• [Source passage]:
....

# Statistical Language Models 

This notebook covers the fundamental concepts of **Statistical Language Models**, which form the foundation of modern NLP and LLMs.

Statistical Language Models assign probabilities to sequences of words, helping us understand:
- How likely a sentence is in a given language
- Which word should come next in a sequence
- How to evaluate model performance

### Key Concepts Covered

1. **Unigram Models** - Single word probabilities
2. **Bigram Models** - Word pair probabilities  
3. **Sentence Probability** - Computing likelihood of sequences
4. **Smoothing Techniques** - Handling unseen word combinations
5. **Perplexity** - Evaluating model quality

---

ðŸ“Œ **Sample Dataset Resources**
- Project Gutenberg texts: https://www.gutenberg.org/
- Example file: https://www.gutenberg.org/files/1342/1342-0.txt (Pride and Prejudice)

You can download a text file and place it in the same directory as this notebook.

## 1. Load and Preprocess Text

Text preprocessing is the first critical step in building a language model. We need to:
- **Normalize** the text (convert to lowercase)
- **Remove** special characters and punctuation
- **Tokenize** the text into individual words

This creates a clean, standardized corpus for analysis.

....

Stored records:
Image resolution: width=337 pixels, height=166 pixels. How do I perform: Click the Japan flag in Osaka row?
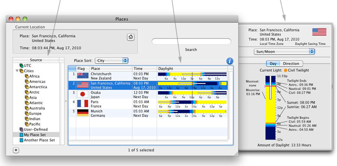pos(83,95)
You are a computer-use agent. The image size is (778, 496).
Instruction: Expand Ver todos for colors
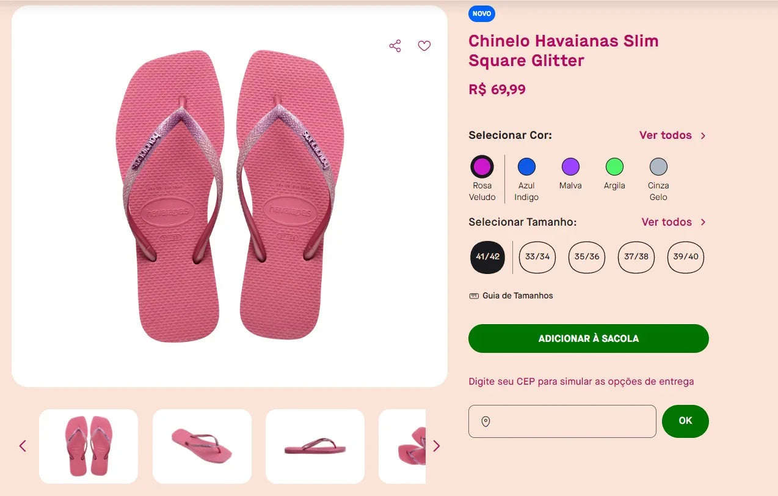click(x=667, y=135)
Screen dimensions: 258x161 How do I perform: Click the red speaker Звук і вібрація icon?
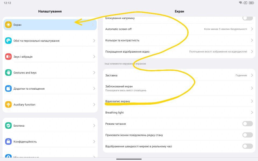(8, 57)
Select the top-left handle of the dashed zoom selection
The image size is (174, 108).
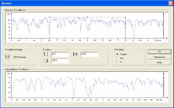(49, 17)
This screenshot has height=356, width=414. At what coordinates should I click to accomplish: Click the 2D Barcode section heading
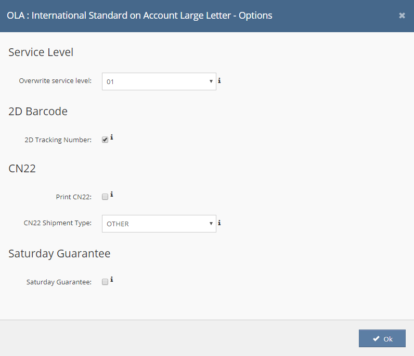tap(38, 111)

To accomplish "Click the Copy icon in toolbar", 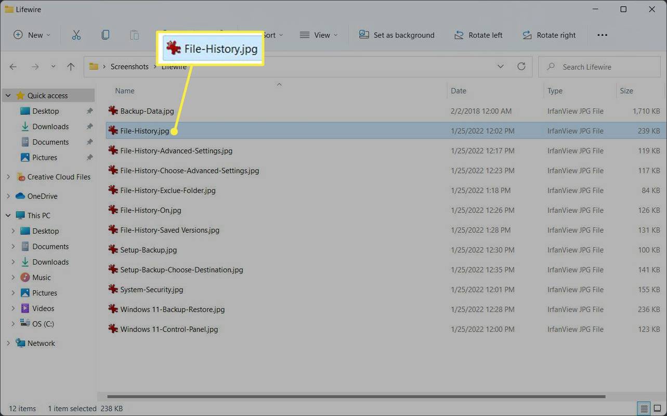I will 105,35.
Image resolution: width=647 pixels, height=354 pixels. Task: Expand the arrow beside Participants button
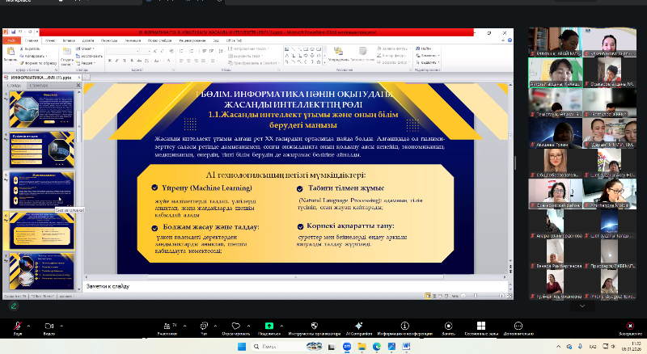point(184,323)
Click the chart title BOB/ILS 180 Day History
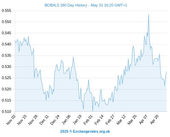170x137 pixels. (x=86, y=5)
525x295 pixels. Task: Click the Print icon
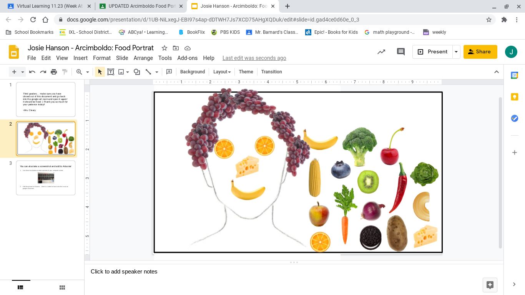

....

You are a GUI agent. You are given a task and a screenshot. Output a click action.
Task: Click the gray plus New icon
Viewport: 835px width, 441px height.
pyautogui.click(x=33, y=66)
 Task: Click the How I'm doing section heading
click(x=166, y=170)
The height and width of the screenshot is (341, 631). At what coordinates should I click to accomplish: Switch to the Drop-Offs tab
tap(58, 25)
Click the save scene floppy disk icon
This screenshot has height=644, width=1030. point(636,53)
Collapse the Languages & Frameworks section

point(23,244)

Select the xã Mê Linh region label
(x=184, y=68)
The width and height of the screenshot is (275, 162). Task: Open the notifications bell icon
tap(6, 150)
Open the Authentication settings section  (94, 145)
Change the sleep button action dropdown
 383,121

....

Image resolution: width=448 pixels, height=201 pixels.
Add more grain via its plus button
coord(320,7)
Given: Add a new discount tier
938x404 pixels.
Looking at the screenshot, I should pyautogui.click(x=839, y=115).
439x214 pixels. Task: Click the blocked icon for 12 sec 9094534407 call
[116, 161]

....

• [Questions to answer]:
1. Summarize the notebook on statistical language models in two sentences.
2. Proceed with the notebook on statistical language models, picking up after its last sentence.

• [Task responses]:
1. Statistical language models assign probabilities to sequences of words to show how likely a sentence is, which word should come next, and how well a model performs, and the notebook covers unigram and bigram models, sentence probability, smoothing techniques, and perplexity. Its first step, loading and preprocessing text, converts the text to lowercase, removes special characters and punctuation, and tokenizes it into individual words to create a clean, standardized corpus.

2.
In [1]:
import re
from collections import Counter, defaultdict

def preprocess(text):
    """
    Preprocess text by:
    1. Converting to lowercase
    2. Removing non-alphabetic characters
    3. Splitting into tokens (words)
    """
    text = text.lower()
    text = re.sub(r'[^a-z\s]', '', text)
    return text.split()

# Sample text for demonstration
sample_text = "I love learning NLP and I love coding"
tokens = preprocess(sample_text)
print(f"Original text: {sample_text}")
print(f"Tokens: {tokens}")
print(f"Number of tokens: {len(tokens)}")

Original text: I love learning NLP and I love coding
Tokens: ['i', 'love', 'learning', 'nlp', 'and', 'i', 'love', 'coding']
Number of tokens: 8


## 2. Unigram Language Model

A **unigram model** treats each word independently and calculates the probability of a word based on its frequency in the corpus.

**Formula:**  
$$P(w) = \frac{\text{count}(w)}{\text{total words}}$$

This is the simplest language model where:
- Each word's probability is independent of context
- Probabilities sum to 1 across the vocabulary
- More frequent words have higher probabilities

In [2]:
# Count each word's occurrences
unigram_counts = Counter(tokens)
total_tokens = sum(unigram_counts.values())

# Calculate probability for each word
unigram_probs = {w: c / total_tokens for w, c in unigram_counts.items()}

print("Unigram Counts:")
for word, count in unigram_counts.items():
    print(f"  {word}: {count}")

print(f"\nTotal tokens: {total_tokens}")
print("\nUnigram Probabilities:")
for word, prob in unigram_probs.items():
    print(f"  P({word}) = {prob:.4f}")

# Verify probabilities sum to 1
print(f"\nSum of probabilities: {sum(unigram_probs.values()):.4f}")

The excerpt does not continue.